4. Uso de células T citotóxicas para preparar una composición farmacéutica para inducir una respuesta inmune específica para un tumor en un paciente humano que presenta un tumor, donde dichas células T citotóxicas se preparan in vitro mediante:

(a) co-incubación de células dendríticas humanas con células tumorales humanas alogénicas, apoptóticas, para formar células dendríticas cargadas; y

(b) co-cultivo de dichas células dendríticas cargadas con células T humanas vírgenes para formar células T citotóxicas,

donde dichas células tumorales alogénicas poseen al menos un antígeno compartido entre las células tumorales alogénicas y las células tumorales de dicho paciente, y

donde dicha respuesta inmune citotóxica está dirigida contra dicho antígeno tumoral compartido.

5. El uso de la Reivindicación 4, donde dichas células apoptóticas alogénicas se obtienen a partir de líneas celulares alogénicas.

6. El uso de la Reivindicación 4 o 5, donde dicha respuesta inmune citotóxica está dirigida contra antígenos tumorales múltiples compartidos.

7. El uso de las Reivindicaciones 4 a 6, donde las células citotóxicas son células citotóxicas naturales o células T citotóxicas naturales.

8. El uso de las Reivindicaciones 4 a 6, donde las células citotóxicas son CD4 positivas.

9. El uso de las Reivindicaciones 4 a 6, donde las células citotóxicas son CD8 positivas.

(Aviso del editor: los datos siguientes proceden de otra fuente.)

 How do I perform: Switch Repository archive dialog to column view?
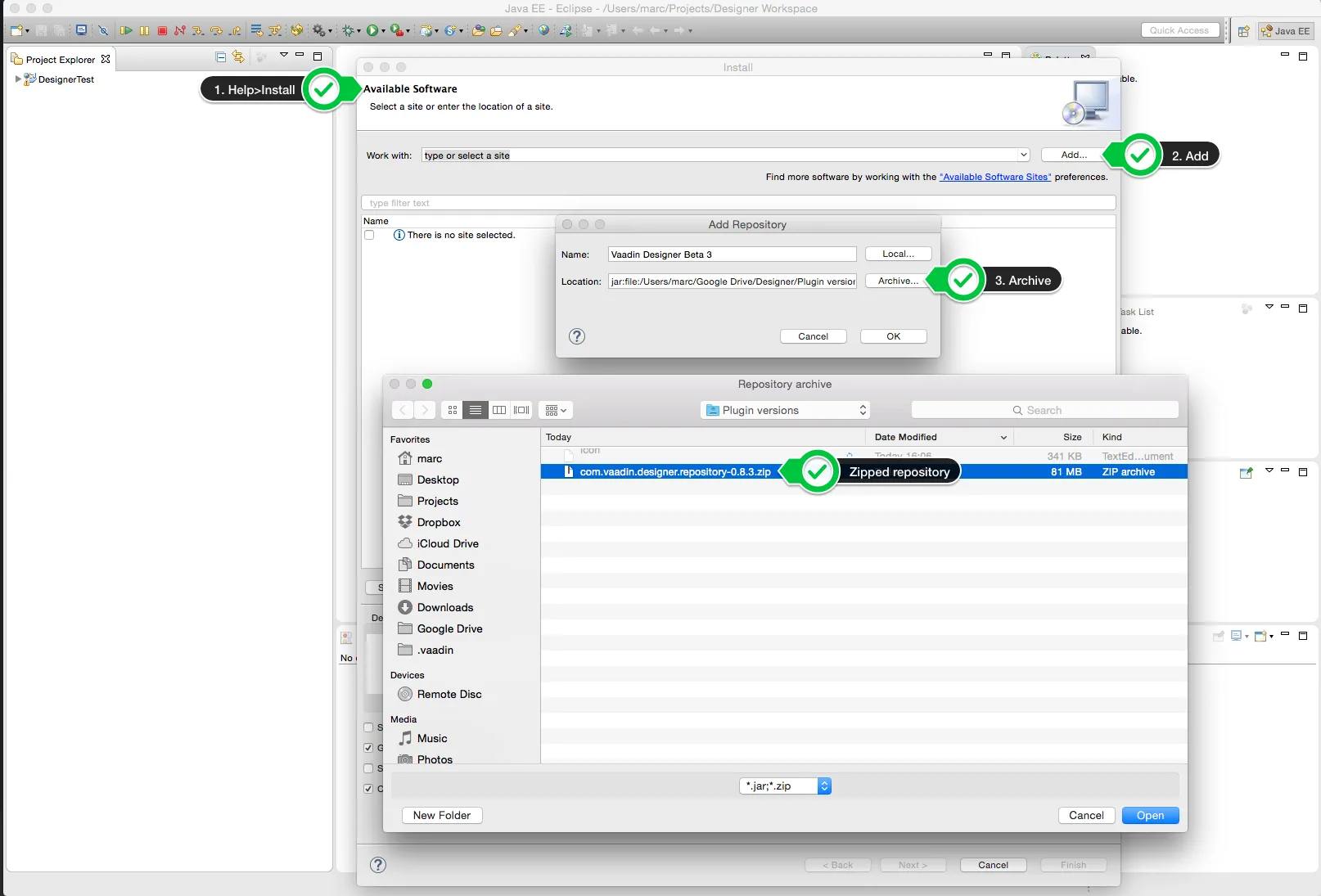(x=499, y=410)
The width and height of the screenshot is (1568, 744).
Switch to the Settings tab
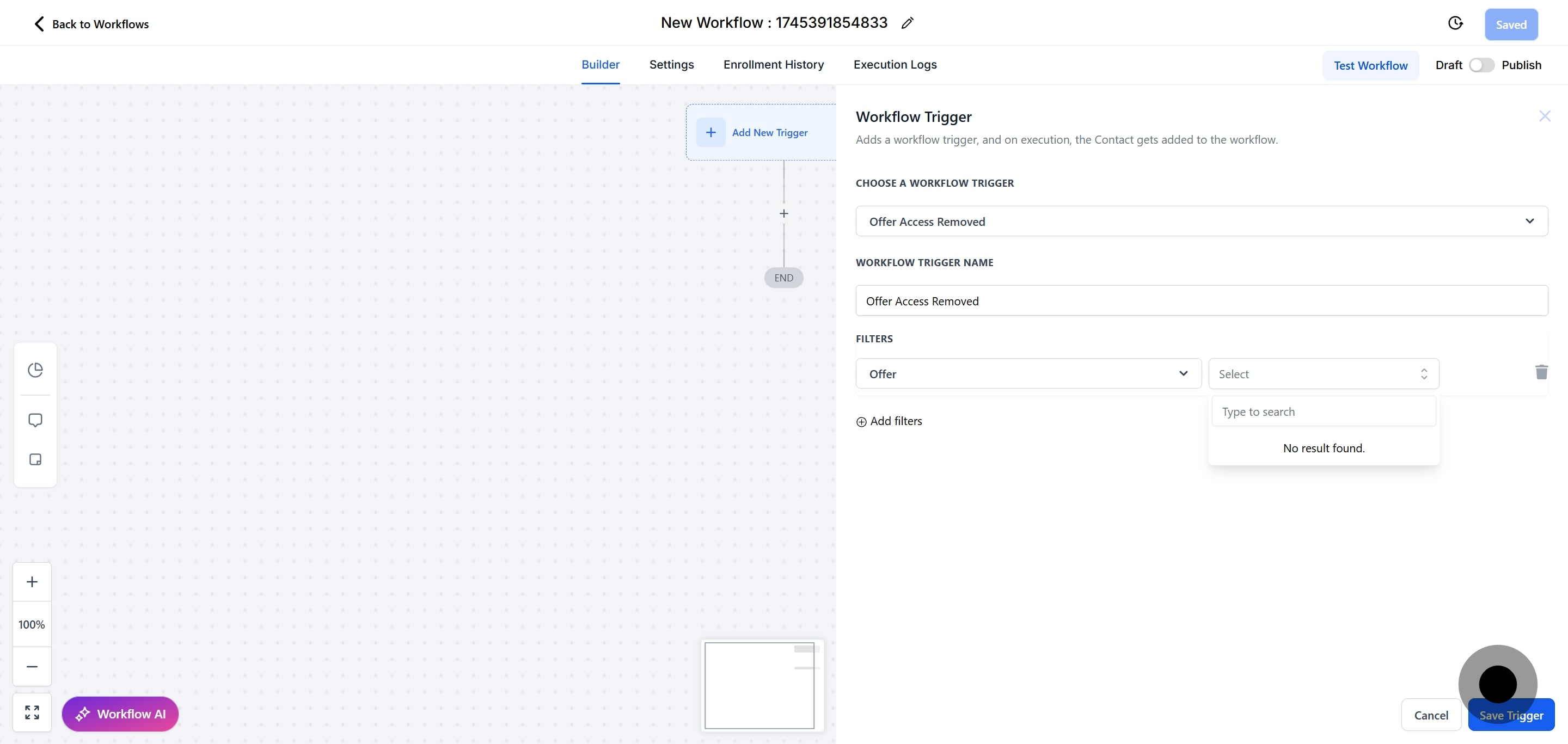671,64
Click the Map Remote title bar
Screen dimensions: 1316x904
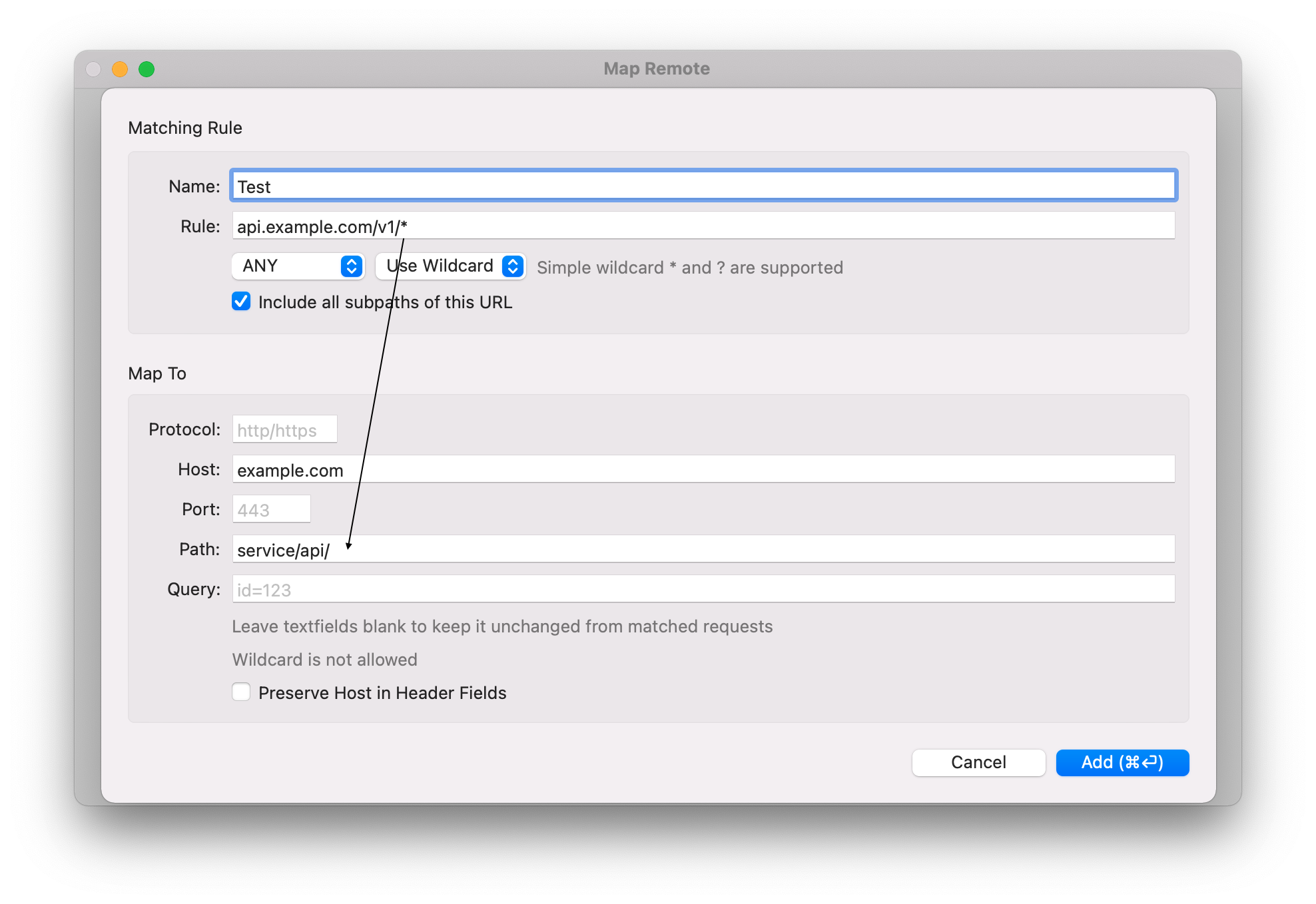click(x=656, y=68)
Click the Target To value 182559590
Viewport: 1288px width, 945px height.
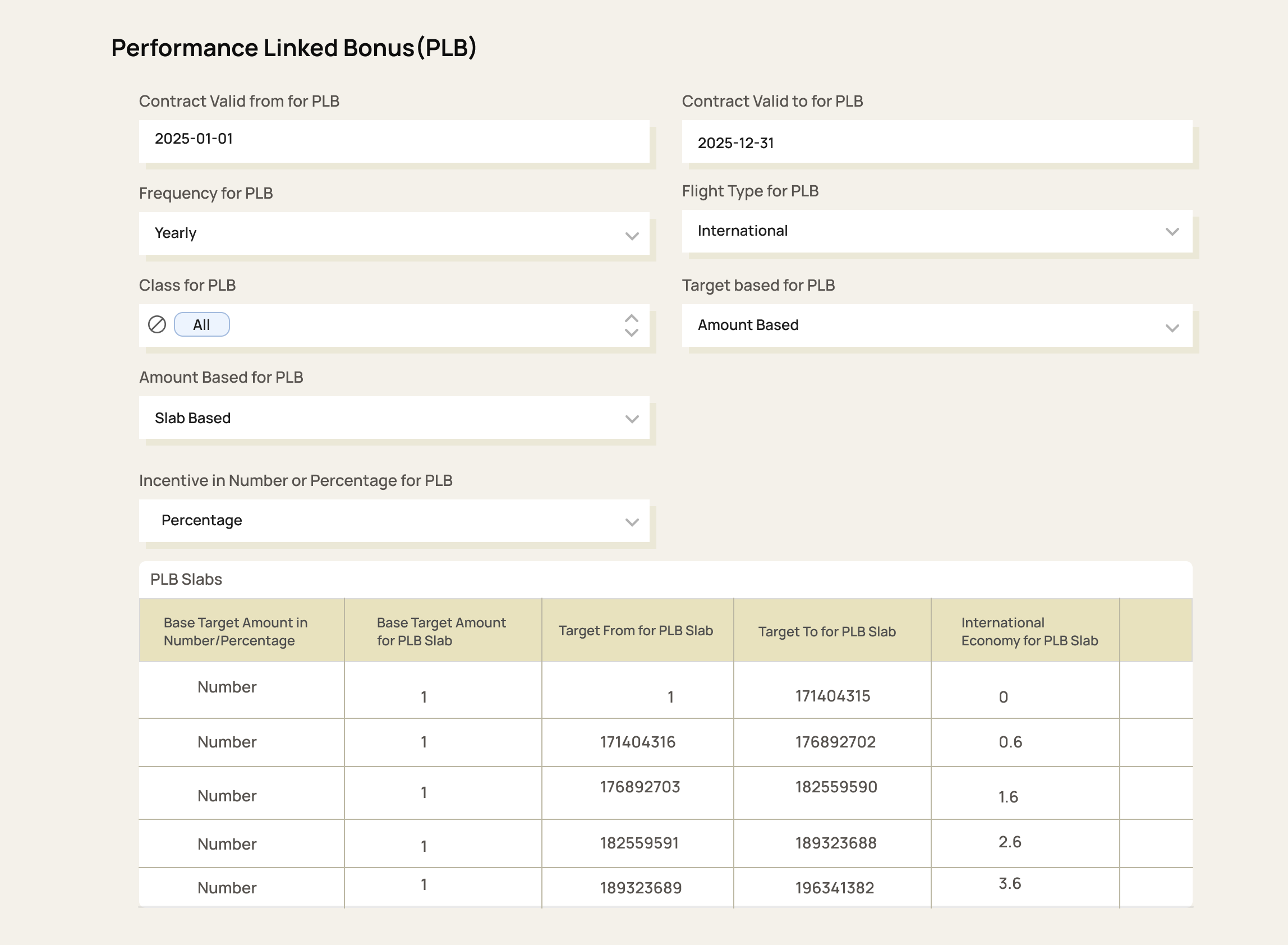tap(836, 787)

10. Un ensayo in vitro para determinar el grado de actividad citotóxica de las células citotóxicas contra células tumorales de un paciente que comprende:

(a) co-incubar células dendríticas humanas con células tumorales humanas alogénicas, apoptóticas, que poseen antígenos para los cuales se desea una respuesta inmune a fin de formar células dendríticas cargadas;

(b) co-cultivar dichas células dendríticas cargadas con células precursoras citotóxicas para formar células citotóxicas;

(c) aislar dichas células citotóxicas;

(d) incubar dichas células citotóxicas con dichas células tumorales del paciente; y

(e) monitorear la muerte de dichas células tumorales del paciente,

donde el grado de muerte de las células tumorales es proporcional a la actividad citotóxica de dichas células citotóxicas.